Haiku der Woche 34

Hochsommer, immer noch. Immer noch fühlt sich alles wie Ferien an, selbst hier bei uns in Norddeutschland. Und immer noch: der Rasen versteppt, der Blumenhang erschöpft, die Ernten teilweise katastrophal.

Ein heiteres Haiku von Kuroyanagi Shōha (1727 – 1771), einem Schüler von Buson. Ein bitterernstes Haiku von Fubasami Fusae (1914 – 2014), die neunzig Jahre lang Haiku geschrieben hat.

summer insects
strike at the midnight hour
the student’s face

Shōha

Das japanische Original, gesprochen von Kanako Todo:

 

 

Aus glühendem Himmel
ein 
einziger Fetzen Papier
der 
über die Menschen kommt

Fubasami Fusae

Das japanische Original, gesprochen von Kanako Todo:

 

 

Das Buch „Haiku – Gedichte aus fünf Jahrhunderten“ aus dem Reclam-Verlag habe ich hier schon einmal empfohlen. Eduard Klopfenstein und Masami Ono-Feller erläutern dort das zweite, im Jahr 1941 entstandene Haiku: „Mit dem Papierfetzen ist der Einberufungsbefehl gemeint, der für viele Jahre in diesen Jahren gleichsam von oben herab geflattert kam und ihr Schicksal bestimmte.

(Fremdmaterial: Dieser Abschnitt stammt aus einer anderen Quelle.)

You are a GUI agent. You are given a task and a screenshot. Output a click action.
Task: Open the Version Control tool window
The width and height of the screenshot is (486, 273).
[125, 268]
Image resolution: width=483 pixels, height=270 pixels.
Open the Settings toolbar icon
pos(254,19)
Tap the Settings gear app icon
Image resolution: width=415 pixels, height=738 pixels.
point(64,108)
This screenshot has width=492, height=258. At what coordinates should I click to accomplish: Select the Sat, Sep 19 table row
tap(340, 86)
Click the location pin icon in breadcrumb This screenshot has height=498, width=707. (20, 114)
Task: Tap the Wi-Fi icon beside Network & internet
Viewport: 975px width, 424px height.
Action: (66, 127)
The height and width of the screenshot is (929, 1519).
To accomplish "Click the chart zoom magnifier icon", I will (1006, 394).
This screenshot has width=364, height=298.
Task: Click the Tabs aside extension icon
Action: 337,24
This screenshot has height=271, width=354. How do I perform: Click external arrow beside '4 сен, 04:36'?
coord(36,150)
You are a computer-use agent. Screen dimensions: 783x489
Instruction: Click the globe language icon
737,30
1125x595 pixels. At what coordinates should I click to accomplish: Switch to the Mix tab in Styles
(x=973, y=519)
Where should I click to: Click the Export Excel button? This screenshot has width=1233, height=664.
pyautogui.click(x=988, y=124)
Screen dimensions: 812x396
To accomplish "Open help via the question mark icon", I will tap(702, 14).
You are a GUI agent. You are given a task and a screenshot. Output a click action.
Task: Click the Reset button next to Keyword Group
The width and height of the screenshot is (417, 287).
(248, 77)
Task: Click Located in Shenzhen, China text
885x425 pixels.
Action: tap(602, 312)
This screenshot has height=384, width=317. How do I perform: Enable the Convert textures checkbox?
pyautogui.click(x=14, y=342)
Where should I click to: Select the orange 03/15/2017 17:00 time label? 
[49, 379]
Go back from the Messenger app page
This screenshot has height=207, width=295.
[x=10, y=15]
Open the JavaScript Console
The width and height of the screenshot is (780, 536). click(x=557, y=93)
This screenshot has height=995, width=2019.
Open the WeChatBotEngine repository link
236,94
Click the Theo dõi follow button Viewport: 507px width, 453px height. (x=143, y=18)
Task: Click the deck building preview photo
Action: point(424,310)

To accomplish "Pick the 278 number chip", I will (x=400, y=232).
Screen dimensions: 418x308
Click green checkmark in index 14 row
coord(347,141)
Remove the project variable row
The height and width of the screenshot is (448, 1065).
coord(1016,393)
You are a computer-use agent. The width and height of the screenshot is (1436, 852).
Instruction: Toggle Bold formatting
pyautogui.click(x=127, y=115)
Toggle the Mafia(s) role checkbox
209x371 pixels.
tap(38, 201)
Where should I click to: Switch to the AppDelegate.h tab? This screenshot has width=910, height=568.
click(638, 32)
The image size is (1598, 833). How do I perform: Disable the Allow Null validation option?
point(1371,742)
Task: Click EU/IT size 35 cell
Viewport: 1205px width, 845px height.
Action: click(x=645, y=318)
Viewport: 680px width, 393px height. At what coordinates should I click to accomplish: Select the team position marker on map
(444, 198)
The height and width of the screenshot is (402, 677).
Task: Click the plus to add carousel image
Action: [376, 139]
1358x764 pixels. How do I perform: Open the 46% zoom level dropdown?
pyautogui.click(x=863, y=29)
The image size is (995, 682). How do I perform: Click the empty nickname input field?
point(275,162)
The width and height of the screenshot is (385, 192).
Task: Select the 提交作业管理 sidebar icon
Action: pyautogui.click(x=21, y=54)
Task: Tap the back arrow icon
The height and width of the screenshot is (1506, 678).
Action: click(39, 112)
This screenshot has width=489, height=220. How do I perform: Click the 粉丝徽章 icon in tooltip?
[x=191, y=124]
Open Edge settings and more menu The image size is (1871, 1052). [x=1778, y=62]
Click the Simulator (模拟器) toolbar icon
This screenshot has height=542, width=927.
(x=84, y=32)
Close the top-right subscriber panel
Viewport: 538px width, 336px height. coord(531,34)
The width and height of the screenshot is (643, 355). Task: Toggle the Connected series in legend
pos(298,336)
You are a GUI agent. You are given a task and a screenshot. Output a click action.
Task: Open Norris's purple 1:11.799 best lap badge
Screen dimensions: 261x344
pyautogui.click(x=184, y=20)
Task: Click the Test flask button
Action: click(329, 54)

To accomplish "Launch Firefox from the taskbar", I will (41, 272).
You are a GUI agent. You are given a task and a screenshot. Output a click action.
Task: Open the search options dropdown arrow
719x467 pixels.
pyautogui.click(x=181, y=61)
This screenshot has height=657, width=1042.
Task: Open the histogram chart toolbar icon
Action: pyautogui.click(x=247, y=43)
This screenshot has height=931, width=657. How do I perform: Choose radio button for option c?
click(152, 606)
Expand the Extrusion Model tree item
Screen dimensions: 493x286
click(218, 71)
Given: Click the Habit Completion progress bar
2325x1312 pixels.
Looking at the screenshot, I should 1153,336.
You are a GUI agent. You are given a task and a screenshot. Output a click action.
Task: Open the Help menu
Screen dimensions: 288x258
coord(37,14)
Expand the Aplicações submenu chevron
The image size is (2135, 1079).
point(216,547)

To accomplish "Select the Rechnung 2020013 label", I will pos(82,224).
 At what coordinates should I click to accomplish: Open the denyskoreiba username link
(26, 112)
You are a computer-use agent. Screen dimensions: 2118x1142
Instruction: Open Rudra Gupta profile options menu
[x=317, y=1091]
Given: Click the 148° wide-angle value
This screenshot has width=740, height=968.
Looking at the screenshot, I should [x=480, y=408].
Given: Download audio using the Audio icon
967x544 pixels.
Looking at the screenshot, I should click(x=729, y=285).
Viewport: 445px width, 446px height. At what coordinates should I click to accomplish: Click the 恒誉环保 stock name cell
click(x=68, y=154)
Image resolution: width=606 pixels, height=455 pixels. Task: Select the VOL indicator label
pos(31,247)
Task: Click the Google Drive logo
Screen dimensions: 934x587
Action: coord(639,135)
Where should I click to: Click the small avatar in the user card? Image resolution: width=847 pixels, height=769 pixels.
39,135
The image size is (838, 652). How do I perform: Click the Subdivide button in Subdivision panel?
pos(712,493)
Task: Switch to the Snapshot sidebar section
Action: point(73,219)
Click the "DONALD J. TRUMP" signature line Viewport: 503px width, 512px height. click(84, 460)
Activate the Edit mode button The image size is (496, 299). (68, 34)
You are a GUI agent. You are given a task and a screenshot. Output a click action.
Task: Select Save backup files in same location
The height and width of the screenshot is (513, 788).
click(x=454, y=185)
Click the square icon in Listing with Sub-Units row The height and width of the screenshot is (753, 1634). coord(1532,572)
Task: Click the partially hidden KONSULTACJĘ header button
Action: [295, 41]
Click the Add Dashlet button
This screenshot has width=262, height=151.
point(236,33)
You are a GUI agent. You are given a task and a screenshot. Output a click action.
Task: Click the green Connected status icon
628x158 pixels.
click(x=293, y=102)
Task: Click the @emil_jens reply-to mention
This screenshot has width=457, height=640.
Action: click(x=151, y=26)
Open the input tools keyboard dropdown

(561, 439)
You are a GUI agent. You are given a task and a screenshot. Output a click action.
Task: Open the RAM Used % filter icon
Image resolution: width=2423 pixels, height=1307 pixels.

Die Verfasserin war 27 Jahre alt und eben erst Mutter geworden, als dieses ominöse Papier den Mann von ihrer Seite riss. Eindrücklich ist es, wie hier das überlieferte Jahreszeitenmotiv, das einfach die lastende Hitze des japanischen Sommers anspricht, in ein umfassendes, glühendes, lebensbedrohendes Verhängnis umgedeutet wird.“

Dank an Kanako Todo für den Klang des japanischen Originals. Kanako ist im Hauptberuf Fagottistin im Orchester des TfN (Theater für Niedersachsen).